**INFORMATION PROVIDED**
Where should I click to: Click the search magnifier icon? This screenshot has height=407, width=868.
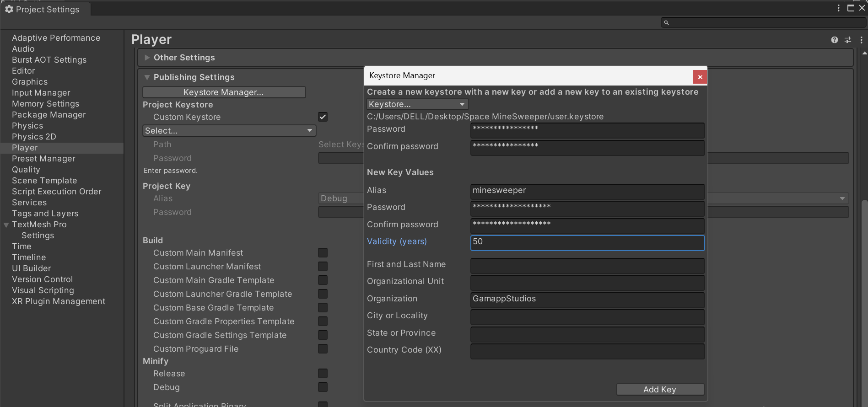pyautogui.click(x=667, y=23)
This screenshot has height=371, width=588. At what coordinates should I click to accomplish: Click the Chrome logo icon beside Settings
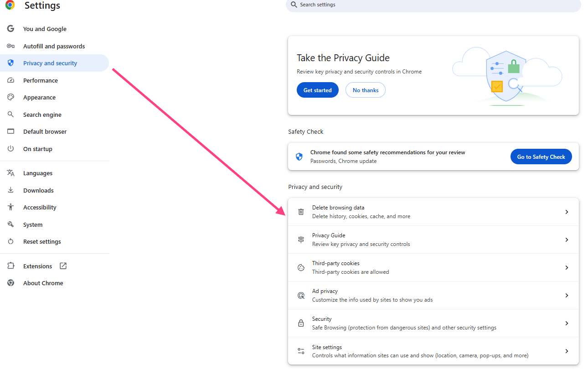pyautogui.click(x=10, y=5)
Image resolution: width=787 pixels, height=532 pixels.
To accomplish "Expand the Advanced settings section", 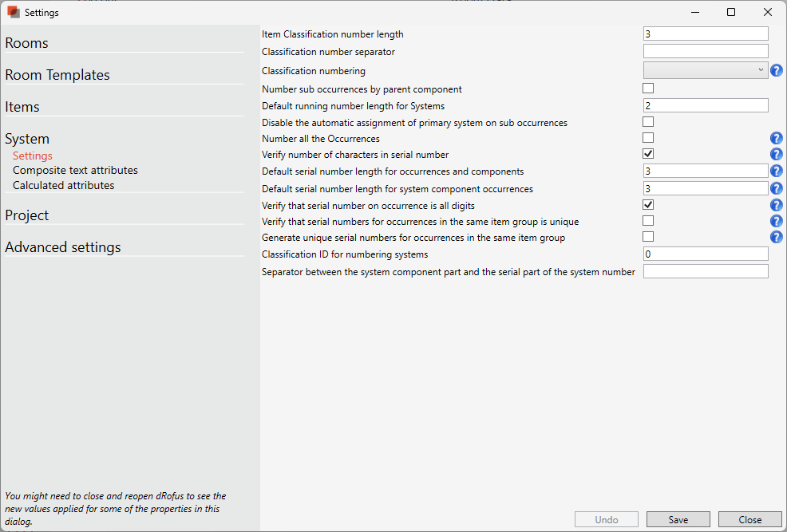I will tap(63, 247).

**EXERCISE DIRECTIONS**
In the data above, start at the line holding "This screenshot has height=371, width=588." and stop after the line holding "Image resolution: width=787"; write out those lines exactly, without pictures.

**YOUR SOLUTION**
This screenshot has height=371, width=588. At what coordinates should I click to accomplish: Click the Chrome logo icon beside Settings
pyautogui.click(x=10, y=5)
Image resolution: width=787 pixels, height=532 pixels.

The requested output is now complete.